Sobre um dos principais desafios do turismo em Portugal, a sazonalidade, Cristina Siza Vieira desvaloriza e garante que Portugal já foi um destino “muitíssimo mais sazonal” e, nos últimos anos, tem desenvolvido muito bem a oferta de turismo de natureza e criado ofertas originais como a exploração da Estrada Nacional N2. No entanto, admite que o país ainda sofre da falta de “transportes, habitação e de trabalhadores”.
O CEO do Grupo Vila Galé partilha esta ideia de que é necessário “ir para o interior”, apesar de rejeita a “mentira” de que o “litoral está saturado”. Jorge Rebelo de Almeida vai mais longe e defende que, em vez de fazer o TGV, Portugal deve investir fortemente na ferrovia, para que o turismo tenha “um papel importantíssimo” para desenvolver a região do interior. “Era importante fazer uma melhoria generalizada da rede de ferrovia nacional, que é um desastre”, frisou.

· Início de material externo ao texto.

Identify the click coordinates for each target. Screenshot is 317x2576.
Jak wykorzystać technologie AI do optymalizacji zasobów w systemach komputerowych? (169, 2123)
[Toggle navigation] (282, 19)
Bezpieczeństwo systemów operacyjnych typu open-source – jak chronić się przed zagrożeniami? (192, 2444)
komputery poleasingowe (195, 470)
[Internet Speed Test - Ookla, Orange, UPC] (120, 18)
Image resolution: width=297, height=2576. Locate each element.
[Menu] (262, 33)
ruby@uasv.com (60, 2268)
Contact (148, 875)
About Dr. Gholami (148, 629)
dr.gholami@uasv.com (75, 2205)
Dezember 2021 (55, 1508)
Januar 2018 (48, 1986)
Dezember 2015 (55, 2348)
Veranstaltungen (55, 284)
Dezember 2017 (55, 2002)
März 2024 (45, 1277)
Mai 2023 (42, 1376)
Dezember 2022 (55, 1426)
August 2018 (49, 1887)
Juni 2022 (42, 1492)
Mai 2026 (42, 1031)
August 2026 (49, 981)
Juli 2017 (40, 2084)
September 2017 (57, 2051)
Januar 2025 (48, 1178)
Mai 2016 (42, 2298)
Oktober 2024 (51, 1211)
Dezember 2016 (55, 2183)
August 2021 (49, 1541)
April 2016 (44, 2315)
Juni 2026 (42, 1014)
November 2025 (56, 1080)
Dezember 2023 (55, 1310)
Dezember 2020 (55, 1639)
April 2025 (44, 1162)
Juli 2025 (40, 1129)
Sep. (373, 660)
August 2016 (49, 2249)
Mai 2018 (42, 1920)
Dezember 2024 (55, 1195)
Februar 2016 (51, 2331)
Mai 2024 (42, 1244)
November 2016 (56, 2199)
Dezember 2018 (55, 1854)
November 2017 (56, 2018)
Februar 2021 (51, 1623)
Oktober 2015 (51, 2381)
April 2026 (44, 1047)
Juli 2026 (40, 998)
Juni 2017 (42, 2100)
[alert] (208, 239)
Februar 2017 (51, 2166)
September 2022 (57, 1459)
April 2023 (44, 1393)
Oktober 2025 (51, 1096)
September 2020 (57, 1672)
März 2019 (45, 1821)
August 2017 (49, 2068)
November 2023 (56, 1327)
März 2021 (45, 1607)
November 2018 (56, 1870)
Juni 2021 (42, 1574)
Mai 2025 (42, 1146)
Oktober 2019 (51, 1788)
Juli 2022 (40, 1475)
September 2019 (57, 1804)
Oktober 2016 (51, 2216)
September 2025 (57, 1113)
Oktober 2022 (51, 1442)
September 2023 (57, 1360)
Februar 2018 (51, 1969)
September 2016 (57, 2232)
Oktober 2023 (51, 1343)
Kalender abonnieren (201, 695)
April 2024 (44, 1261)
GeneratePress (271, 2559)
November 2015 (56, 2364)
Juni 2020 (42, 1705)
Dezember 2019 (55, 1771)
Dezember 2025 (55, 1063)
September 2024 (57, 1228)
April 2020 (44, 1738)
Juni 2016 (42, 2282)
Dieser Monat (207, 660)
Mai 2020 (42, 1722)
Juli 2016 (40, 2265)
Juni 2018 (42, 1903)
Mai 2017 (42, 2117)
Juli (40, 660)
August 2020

“O TGV é um dispêndio brutal, com esse dinheiro, fazíamos uma melhoria generalizada da rede existente e até podíamos criar algo que eu defendo há muitos anos: os comboios turísticos. Vamos meter-nos num buraco que não vai trazer mais turismo, não traz mais riqueza”, acusou o empresário.
Mas esta opinião não é partilhada por todos os membros do painel. Para Mário Ferreira, empresário do norte do país, o TGV “já vem tarde” e vai ser “uma mais-valia”, não só para os turistas, mas também para todos os portugueses. “O comboio TGV não é só para turistas. Somos os únicos da Europa que não temos o TGV”, atirou.